_Given passage_
==========

1.4 Scripts and datasets

The snippets of code of the notes are conveniently collected in the following scripts. To download them, simply save the link as a file in your browser.

Chapter 1: 01-intro.R.
Chapter 2: 02-lm-i.R.
Chapter 3: 03-lm-ii.R.
Chapter 4: 04-lm-iii.R.
Chapter 5: 05-glm.R. Generation of Figures 5.12–5.23: hypothesisGlm.R.
Chapter 6: 06-npreg.R.
Appendices A and B: 07-appendix.R.

The following is a handy list of all the relevant datasets used in the course together with brief descriptions. The list is sorted according to the order of appearance of the datasets in the notes. To download them, simply save the link as a file in your browser.

wine.csv. The dataset is formed by the auction Price of $27$ red Bordeaux vintages, five vintage descriptors (WinterRain, AGST, HarvestRain, Age, Year), and the population of France in the year of the vintage (FrancePop).

==========

_Information given_
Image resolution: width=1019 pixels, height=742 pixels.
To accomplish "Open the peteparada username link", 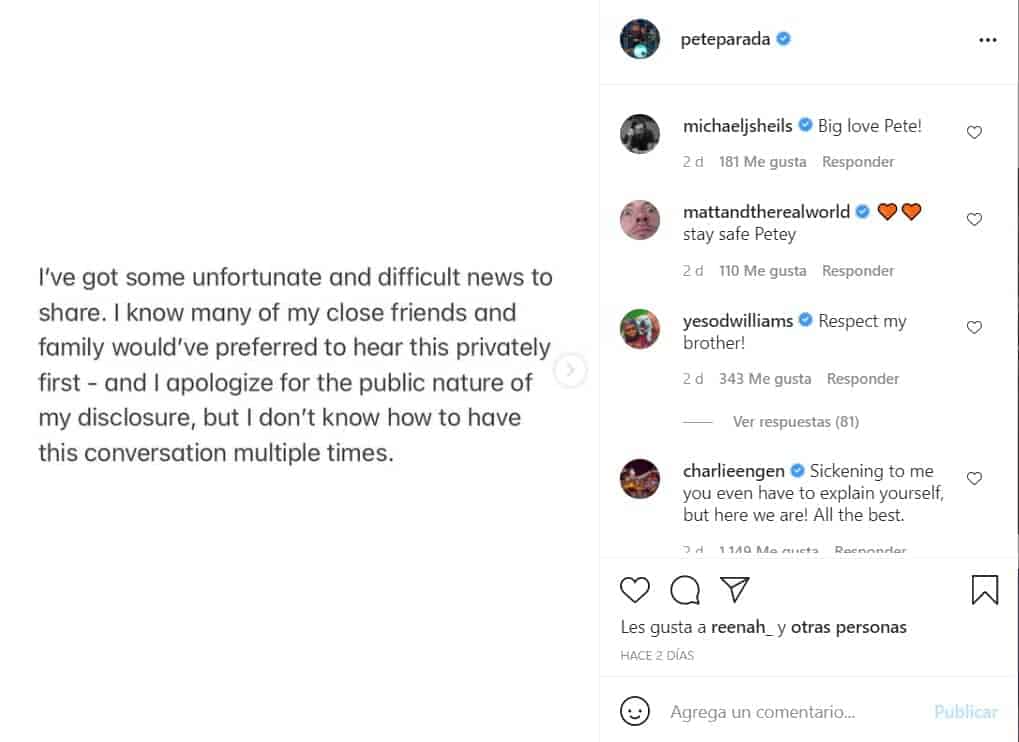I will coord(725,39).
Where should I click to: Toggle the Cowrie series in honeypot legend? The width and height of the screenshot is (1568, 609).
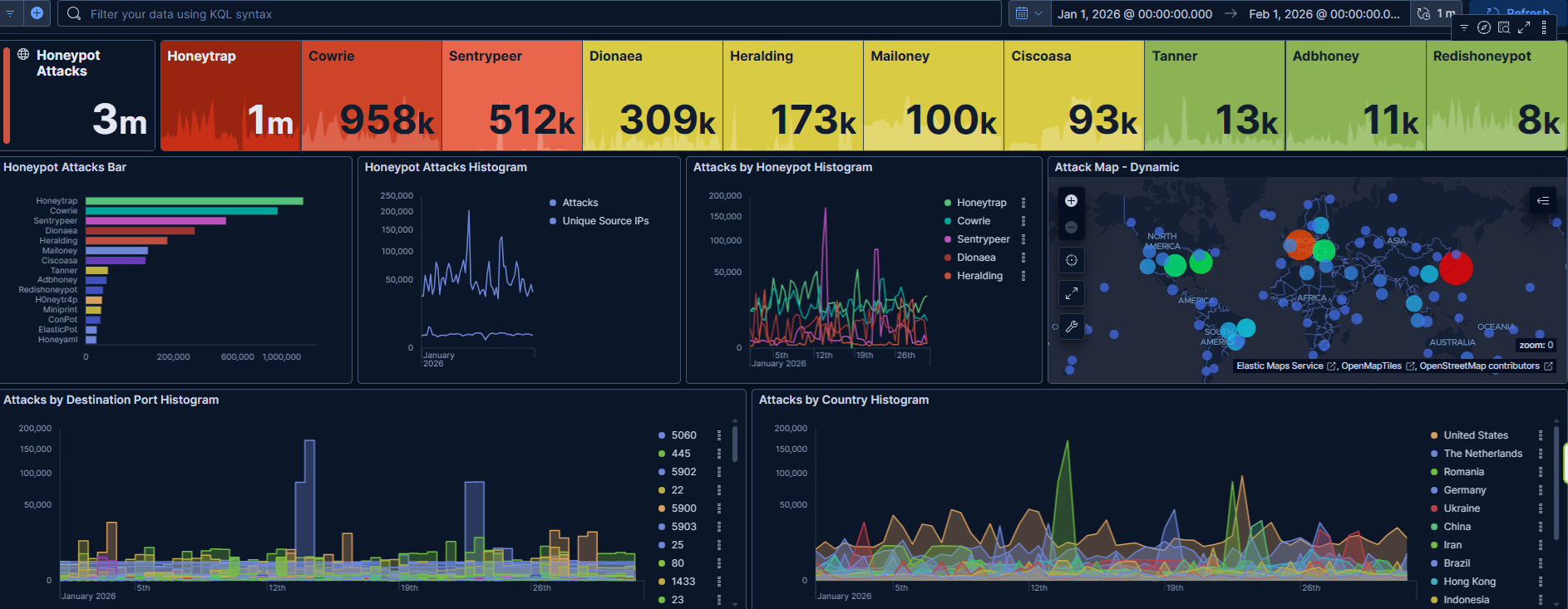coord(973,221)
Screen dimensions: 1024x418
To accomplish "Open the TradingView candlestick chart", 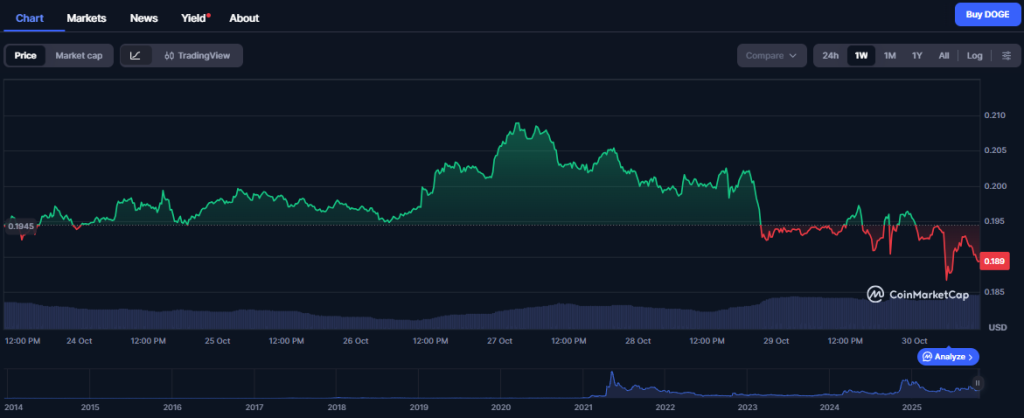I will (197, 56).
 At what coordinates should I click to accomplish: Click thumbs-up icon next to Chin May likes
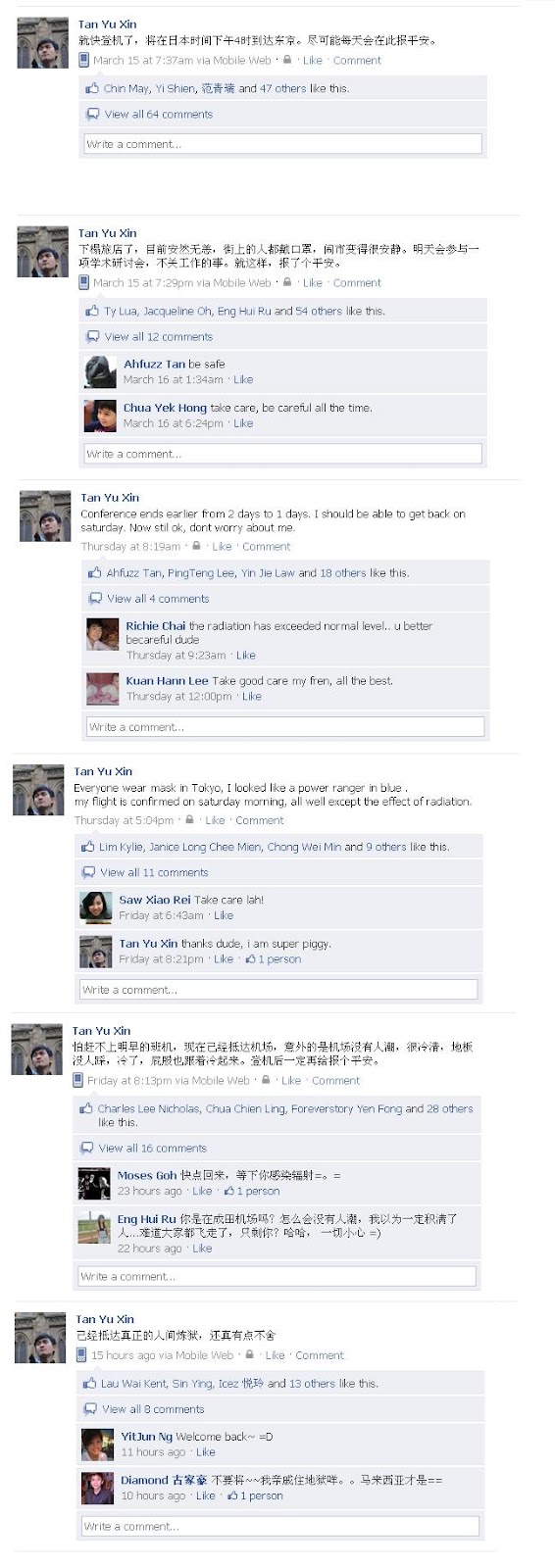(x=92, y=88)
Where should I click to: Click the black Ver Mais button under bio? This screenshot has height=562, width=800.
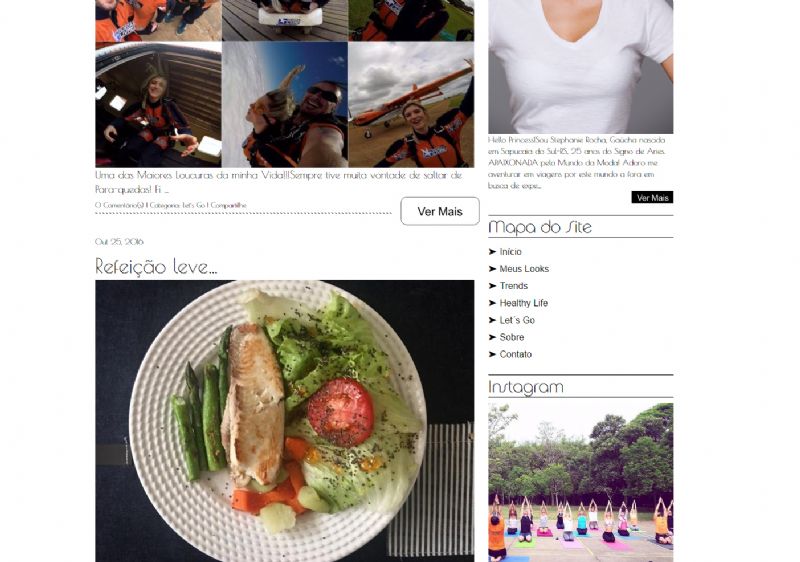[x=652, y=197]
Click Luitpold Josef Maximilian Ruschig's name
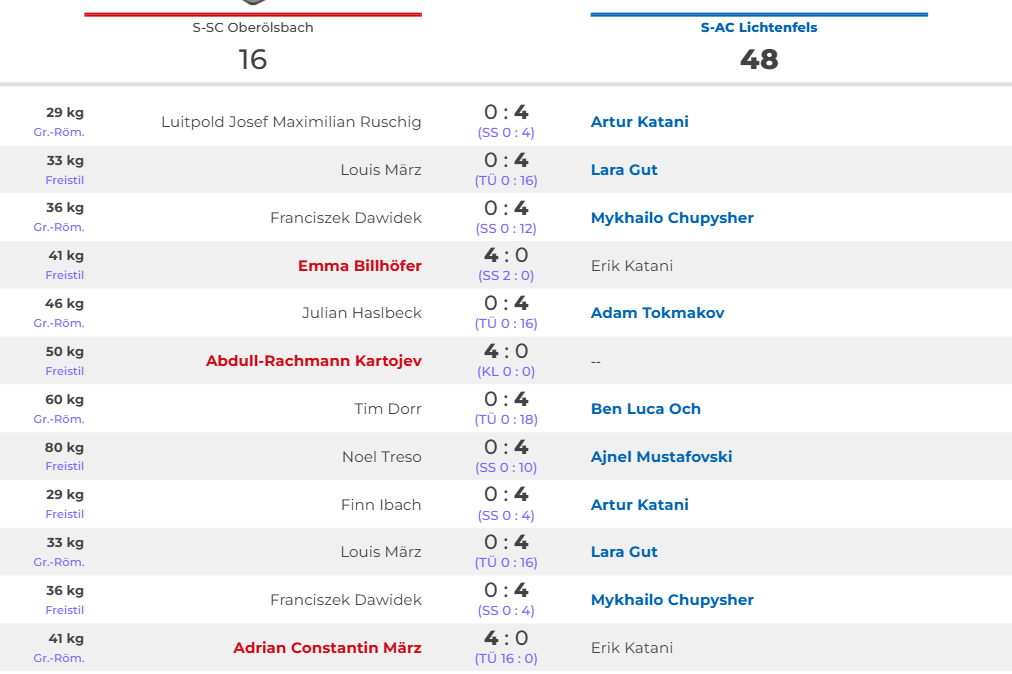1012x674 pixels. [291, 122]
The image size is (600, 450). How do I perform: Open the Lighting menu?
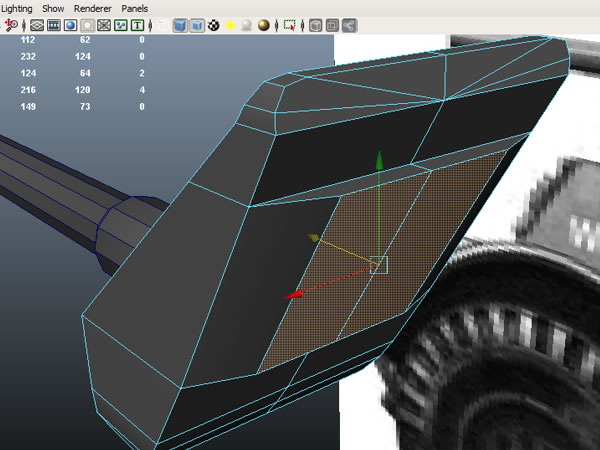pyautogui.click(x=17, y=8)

==========

_Problems to work on_
• a. In the scripts and datasets section, list the five vintage descriptors in wine.csv.
• b. According to the scripts and datasets section, which script generates Figures 5.12–5.23?
The rows aren't needed for this work.

_Responses to the tasks_
• a. WinterRain, AGST, HarvestRain, Age, Year

• b. hypothesisGlm.R